President Bush has vetoed a bill that would have essentially prevented the CIA from engaging in torture, and the move was just upheld by Republicans in Congress. The legislative avenue for reversing the administration’s torture policy has been closed, for now, and all that’s left is the judiciary.

The Supreme Court, of course, has long since agreed with the Bush administration’s Catch-22 argument about its alleged right to torture. To sue the administration, you need to come to us with knowledge. But hey, you can’t have the knowledge because the government is not required to reveal interrogation methods due to national security concerns. “That’s some catch, there, that Catch-22,” observes the novel’s anti-hero, Yossarian. “The best there is,” comes the reply. Works every time…

Withholding information on the CIA’s interrogation methods is a stunning assertion of executive secrecy seen time after time with the current federal government. The Bush administration has used secrecy to inoculate itself against accountability for a series of potentially unconstitutional or even criminal actions. Until the dark veil of secrecy is pulled back, we can’t possibly ensure that the government is acting in accordance with the Constitution.

In the case of Khaled al-Masri, who claims he was abducted in Afghanistan and tortured by the United States, the U.S. government sought dismissal of his case under the “state secrets privilege,” contending that if they revealed any details about al-Masri’s treatment, it would compromise national security. Circuit courts agreed and tossed the case, and the Supreme Court refused al-Masri’s appeals.

Of course, al-Masri’s lawyers, along with the ACLU, argue that the use of state secrets privilege in this case twists its original meaning—the privilege is meant to shield specific evidence in an ongoing trial, not to throw an entire case out the window before it even starts.

The Supreme Court established the state secrets privilege in 1953 in a case brought by the families of three civilians who died in a military plane crash. The families wanted the accident report entered into evidence, but the government refused because the plane was part of a secret mission and had secret equipment on board. The accident report was kept hidden, but the case proceeded. Now, with al-Masri’s case dismissed on state secrets grounds alone, the law is being twisted so as to essentially immunize the federal government in any matter where national security secrets are involved, according to the ACLU.
▬▬▬
Objective A
List every person or fictional character named in the article on torture and state secrets.
Objective B
Answer these questions from the article on torture and state secrets:
(i) Who upheld the President's veto of the bill?
(ii) Where does Khaled al-Masri claim he was abducted?
(iii) In what year did the Supreme Court establish the state secrets privilege?
Objective C
Carry on the article on torture and state secrets from the point where it ends.

Recorded information
▬▬▬
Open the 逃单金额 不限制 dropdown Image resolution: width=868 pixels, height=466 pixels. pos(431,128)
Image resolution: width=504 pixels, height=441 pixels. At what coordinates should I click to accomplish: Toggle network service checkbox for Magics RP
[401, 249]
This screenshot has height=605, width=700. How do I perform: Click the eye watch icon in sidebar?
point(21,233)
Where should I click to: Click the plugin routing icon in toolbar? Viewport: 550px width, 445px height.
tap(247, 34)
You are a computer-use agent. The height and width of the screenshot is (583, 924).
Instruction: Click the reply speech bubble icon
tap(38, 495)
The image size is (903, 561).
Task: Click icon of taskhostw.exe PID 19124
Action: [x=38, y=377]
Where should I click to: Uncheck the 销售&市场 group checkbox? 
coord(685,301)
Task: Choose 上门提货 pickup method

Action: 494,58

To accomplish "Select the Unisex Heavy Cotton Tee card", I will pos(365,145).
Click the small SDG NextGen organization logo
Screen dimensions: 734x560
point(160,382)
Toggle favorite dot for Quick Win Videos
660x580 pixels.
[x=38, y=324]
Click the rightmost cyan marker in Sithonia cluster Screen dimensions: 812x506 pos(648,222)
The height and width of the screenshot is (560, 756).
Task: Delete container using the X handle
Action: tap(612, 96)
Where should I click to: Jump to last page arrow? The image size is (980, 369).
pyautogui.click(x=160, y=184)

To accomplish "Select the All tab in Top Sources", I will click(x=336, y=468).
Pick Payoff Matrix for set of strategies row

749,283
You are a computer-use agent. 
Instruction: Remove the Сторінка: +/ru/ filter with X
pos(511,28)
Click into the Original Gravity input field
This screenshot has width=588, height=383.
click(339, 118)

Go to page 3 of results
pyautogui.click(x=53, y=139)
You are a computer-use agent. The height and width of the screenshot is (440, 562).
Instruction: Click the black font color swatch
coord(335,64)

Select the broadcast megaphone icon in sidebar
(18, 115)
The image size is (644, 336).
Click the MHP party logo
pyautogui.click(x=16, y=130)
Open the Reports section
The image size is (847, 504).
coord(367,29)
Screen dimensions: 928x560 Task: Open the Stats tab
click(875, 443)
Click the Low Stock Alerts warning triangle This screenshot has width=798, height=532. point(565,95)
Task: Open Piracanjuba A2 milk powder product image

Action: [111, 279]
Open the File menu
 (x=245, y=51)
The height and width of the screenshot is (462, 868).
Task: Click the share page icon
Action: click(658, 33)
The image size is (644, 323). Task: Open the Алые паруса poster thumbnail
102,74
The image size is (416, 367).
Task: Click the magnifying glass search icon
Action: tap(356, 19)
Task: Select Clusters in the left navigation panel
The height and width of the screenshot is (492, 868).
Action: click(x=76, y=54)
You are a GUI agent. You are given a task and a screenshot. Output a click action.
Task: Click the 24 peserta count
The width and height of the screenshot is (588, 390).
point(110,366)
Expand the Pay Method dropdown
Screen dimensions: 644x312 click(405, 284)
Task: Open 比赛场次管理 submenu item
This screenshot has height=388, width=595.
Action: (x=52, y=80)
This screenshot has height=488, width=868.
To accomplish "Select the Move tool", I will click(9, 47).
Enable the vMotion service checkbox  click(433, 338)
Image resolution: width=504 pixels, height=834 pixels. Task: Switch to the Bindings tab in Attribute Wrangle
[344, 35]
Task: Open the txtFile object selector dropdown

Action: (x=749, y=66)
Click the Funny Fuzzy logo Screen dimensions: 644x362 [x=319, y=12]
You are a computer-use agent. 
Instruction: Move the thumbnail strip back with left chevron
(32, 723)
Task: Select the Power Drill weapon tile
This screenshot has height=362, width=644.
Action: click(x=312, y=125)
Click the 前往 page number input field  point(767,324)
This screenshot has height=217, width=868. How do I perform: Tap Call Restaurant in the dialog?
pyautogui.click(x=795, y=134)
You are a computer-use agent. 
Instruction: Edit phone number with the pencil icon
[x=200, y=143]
▬▬▬
Written response A
President Bush
Yossarian
Khaled al-Masri

Written response B
(i) Republicans in Congress
(ii) Afghanistan
(iii) 1953

Written response C
The protection given to national security secrets has been frequently invoked by the current administration in cases where they wish to remain free from legal challenges. A number of National Security Agency employees told the Wall Street Journal that they are concerned the agency may be “overstepping its authority by veering into domestic surveillance,” but the administration has never been satisfactorily above board about who the agency is monitoring and how, which makes a fair assessment of the program impossible.

The administration dragged its feet on telling Congress anything about the NSA’s spying activities, earning an angry rebuke from Senators Patrick Leahy (D-VT) and Arlen Specter (R-PA) last year when they were debating legislative action on domestic surveillance. The senators’ letter stated, “You have rebuffed all requests for documents and your answers to our questions have been wholly inadequate and, at times, misleading.”

When Bush officials were faced with legislation that would hold telecommunication companies accountable for breaking the law on behalf of the administration, they kept the details of the program secret even while promoting its necessity. “The telephone companies that were alleged to have helped their country after 9/11 did so because they are patriotic and they certainly helped us and they helped us save lives,” White House spokeswoman Dana Perino told the press on February 12. This odd logical knot—they were “alleged” to have helped, but “did so” because they are patriotic—gets at the heart of the administration’s secrecy: it refuses to recognize official recognition of any program whose existence might lead to legal challenges.

As in the al-Masri case, if there is no official knowledge of a program, it cannot be challenged in court. That’s why the administration won’t acknowledge the existence of certain programs or methods even when it implies that they are necessary. The administration actually heralds the idea of warrantless wiretapping, but almost always adds that, by the way, we may not actually be doing any. It heralds the necessity of keeping all options open when it comes to interrogation, but also, we don’t torture. This secretive subterfuge prevents any actual legal or legislative examination of what the government is actually doing.

The Bush administration’s secrecy isn’t just wielded via claims of national security secrets. In more straightforward ways, the administration is trying to keep prying eyes away from its conduct. For example, several White House staffers are refusing to cooperate with a congressional investigation into the U.S. Attorney firings, despite subpoenas demanding their presence.

Most glaringly, as we wrote about here in January, the Bush administration attempted to essentially de-fund the Office of Government Information Services, which handles Freedom of Information Act requests. These routine requests, which allow journalists and the public access to many records and information on the doings of the federal government, were under attack as soon as President Bush took office.

Attorney General John Ashcroft lowered the government’s burden for denying FOIA requests, and the Justice Department began charging exorbitant “administrative” fees for releasing documents under FOIA. There is no conclusion other than that the current government would prefer citizens have as little information about its doings as possible.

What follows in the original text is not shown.